I can see how 2 would follow from 1 and 4 from 3 but even then, there are two different sets of interpretations of the normality assumption.
Could you please put this issue to rest for me?

My quick response is that normality is not so important unless you are focusing on prediction.

31 thoughts on “I’ll say it again

    • @Brendon; you might view it that way, but it’s not an argument that’s going to help many psychology students.

      For getting approximately-valid frequentist inference when testing equality of means of two groups, using a t-test, the quantity we *need* to be roughly Normal is 4.

      While it’s probably overkill here, approximate Bayesian validity of the corresponding point estimates and intervals also follows, so long as the priors are not doing all the work.

  1. Here’s a paper written by some of my colleagues, that talks sensibly about this issue. Often there are much bigger issues than how Normal the data might be.

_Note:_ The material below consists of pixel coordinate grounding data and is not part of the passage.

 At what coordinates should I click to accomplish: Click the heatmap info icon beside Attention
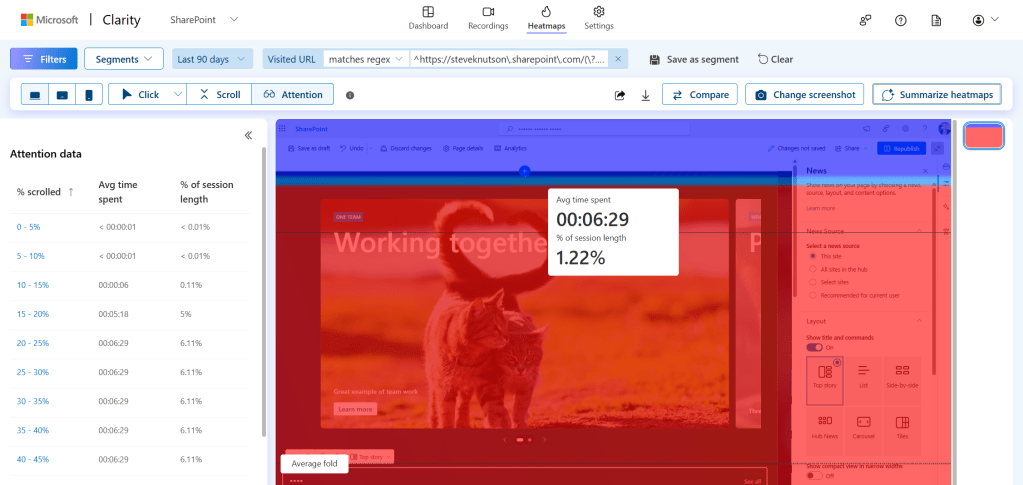pos(350,95)
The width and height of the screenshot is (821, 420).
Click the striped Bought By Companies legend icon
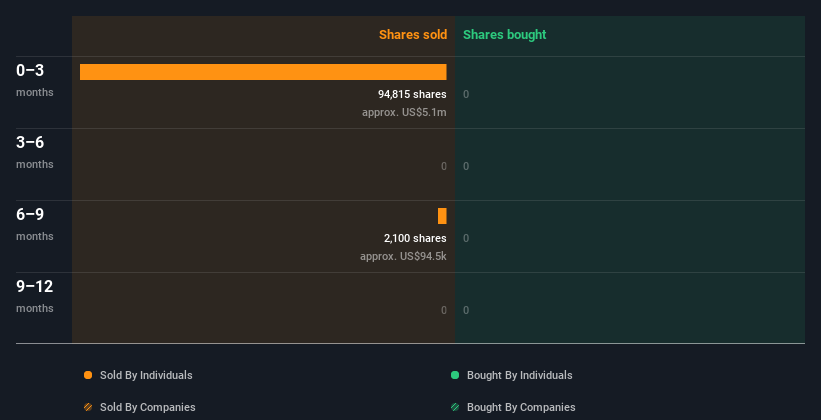(x=455, y=407)
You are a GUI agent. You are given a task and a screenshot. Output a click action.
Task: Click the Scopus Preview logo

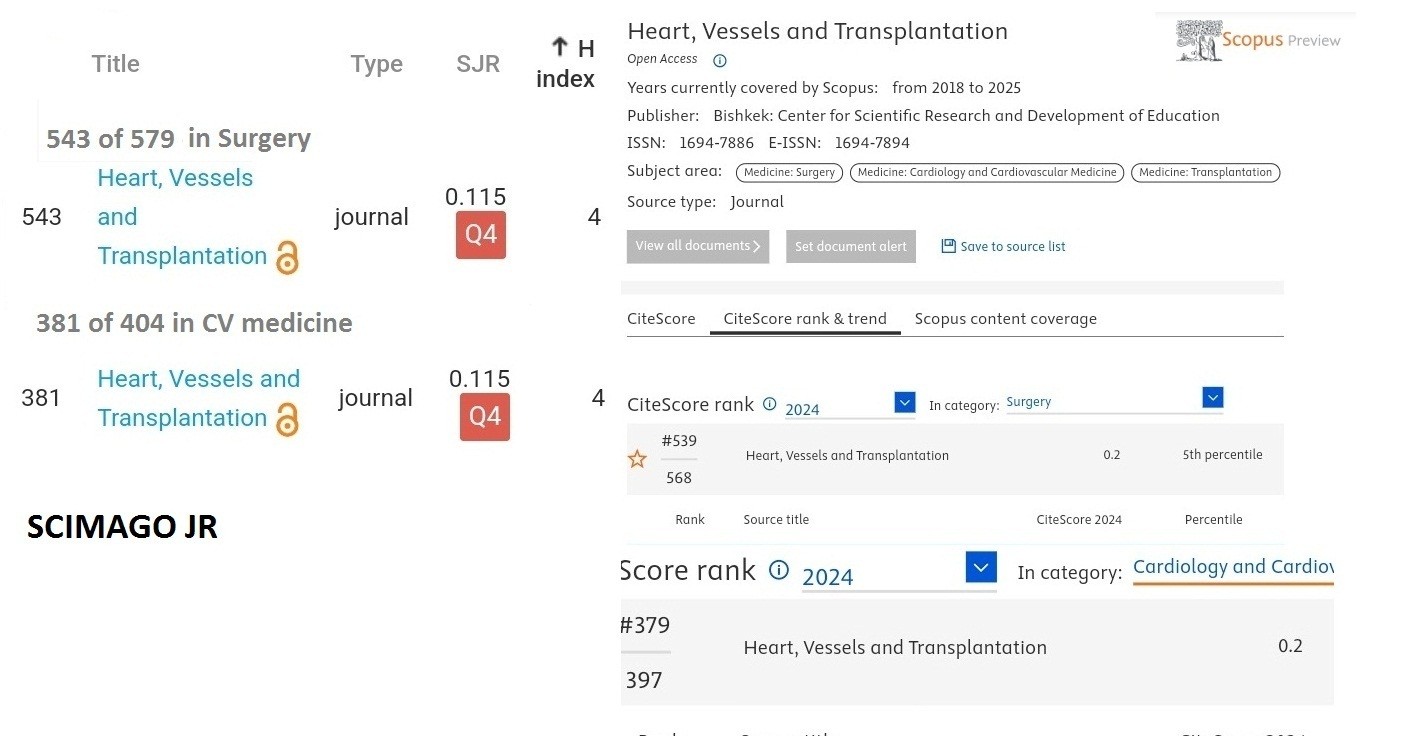tap(1258, 40)
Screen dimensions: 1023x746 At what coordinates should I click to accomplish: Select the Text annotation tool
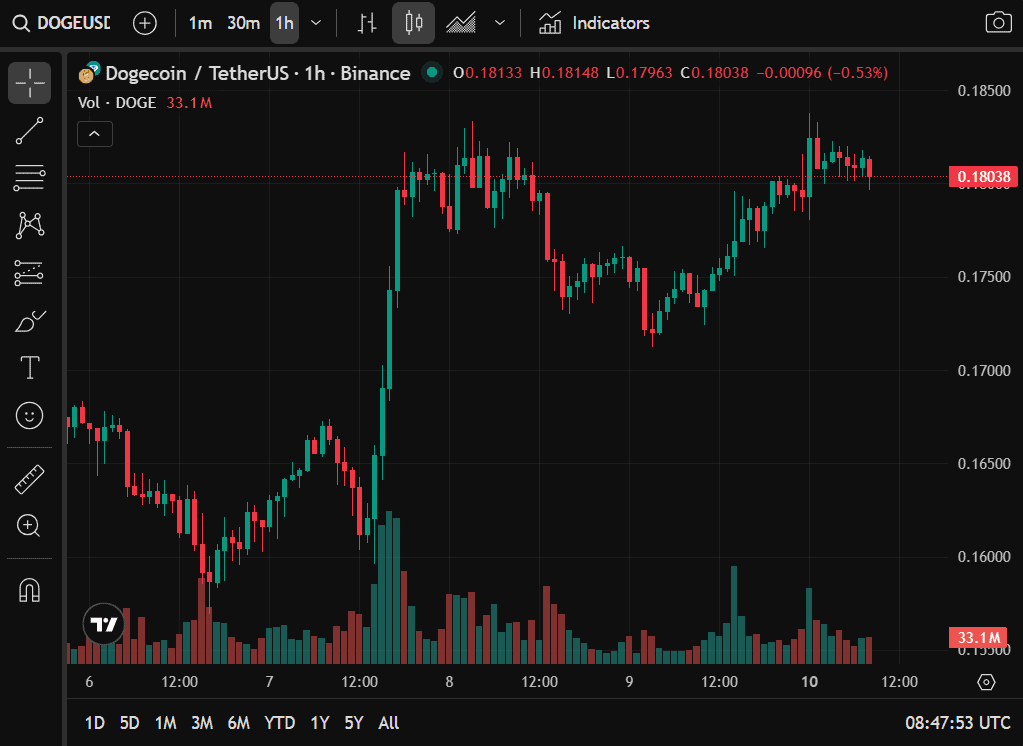(29, 368)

  2. …ummmm… in an OLS setting we are talking about normality of the error term, right? That is not any of 1-4. Or am I totally missing the point here?

    A frequentist would be concerned about the distribution of E | X – that is, in a linear least squares regression setting, the distribution of error terms given covariates and a linear model.

    Another way of saying it: if Y = X’B + E , then we need E ~ N(0,sigma). 1-4 seem to be focused on the distribution of X’B + E. What am I missing?

    • you are missing part of the point. the normality assumption about the distribution of the errors means that the conditional distribution of the outcome is normal.

      • If you just want inference about linear contrasts (i.e. the difference in mean outcome comparing two groups, as in the original t-test) then you don’t *need* Normality of outcomes – conditional or otherwise – to motivate OLS. You *can* motivate it via Normality, but you *need* not.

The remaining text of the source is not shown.